Instructions to follow
From the records below, pull out each line that contains the string "menu". Matching is case-sensitive.

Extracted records

━━━

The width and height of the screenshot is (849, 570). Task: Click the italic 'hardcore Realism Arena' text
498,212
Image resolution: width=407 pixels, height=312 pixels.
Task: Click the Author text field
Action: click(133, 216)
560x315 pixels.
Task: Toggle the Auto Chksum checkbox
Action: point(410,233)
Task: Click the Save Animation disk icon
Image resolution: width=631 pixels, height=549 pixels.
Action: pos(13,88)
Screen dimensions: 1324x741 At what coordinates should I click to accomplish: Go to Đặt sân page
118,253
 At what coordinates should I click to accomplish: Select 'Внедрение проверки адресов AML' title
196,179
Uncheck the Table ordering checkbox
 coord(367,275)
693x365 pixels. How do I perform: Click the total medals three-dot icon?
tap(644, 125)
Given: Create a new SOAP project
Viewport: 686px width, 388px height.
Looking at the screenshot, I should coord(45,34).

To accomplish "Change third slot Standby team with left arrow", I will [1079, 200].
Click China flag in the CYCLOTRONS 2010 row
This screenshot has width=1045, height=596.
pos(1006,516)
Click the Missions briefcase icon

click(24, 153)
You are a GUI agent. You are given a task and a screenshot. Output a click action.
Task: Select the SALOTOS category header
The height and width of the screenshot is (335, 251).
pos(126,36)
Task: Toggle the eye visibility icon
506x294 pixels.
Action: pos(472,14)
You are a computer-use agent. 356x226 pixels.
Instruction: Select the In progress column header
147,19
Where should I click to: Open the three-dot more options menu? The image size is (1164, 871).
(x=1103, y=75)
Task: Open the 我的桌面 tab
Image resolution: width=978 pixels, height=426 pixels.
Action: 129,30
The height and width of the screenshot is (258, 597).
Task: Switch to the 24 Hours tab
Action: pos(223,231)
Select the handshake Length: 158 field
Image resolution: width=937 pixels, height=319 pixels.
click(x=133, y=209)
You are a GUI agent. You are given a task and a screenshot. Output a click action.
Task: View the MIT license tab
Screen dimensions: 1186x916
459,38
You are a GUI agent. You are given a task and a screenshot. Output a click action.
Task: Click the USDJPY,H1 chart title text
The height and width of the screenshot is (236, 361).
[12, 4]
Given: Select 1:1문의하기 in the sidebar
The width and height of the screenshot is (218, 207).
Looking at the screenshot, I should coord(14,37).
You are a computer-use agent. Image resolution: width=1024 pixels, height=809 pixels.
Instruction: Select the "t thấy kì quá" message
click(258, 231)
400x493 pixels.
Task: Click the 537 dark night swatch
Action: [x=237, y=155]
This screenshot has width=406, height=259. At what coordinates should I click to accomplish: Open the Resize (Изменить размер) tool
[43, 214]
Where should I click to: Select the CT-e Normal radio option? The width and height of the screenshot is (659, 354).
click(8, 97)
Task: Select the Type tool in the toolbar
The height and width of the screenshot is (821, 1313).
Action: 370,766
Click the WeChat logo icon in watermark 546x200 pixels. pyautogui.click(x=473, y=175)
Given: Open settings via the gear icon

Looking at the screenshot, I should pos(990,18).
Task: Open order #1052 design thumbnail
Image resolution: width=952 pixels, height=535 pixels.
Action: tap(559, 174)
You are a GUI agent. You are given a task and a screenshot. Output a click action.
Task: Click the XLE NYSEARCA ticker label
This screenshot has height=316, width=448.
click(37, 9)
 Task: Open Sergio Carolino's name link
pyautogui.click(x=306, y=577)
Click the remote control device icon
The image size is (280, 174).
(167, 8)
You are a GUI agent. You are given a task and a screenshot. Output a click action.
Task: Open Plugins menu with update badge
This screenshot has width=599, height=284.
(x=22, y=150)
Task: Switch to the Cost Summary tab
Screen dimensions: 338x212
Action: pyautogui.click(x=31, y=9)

━━━

Answer to the task
Where should I click to: Open the three-dot more options menu? The image size is (1164, 871).
Task: Open Plugins menu with update badge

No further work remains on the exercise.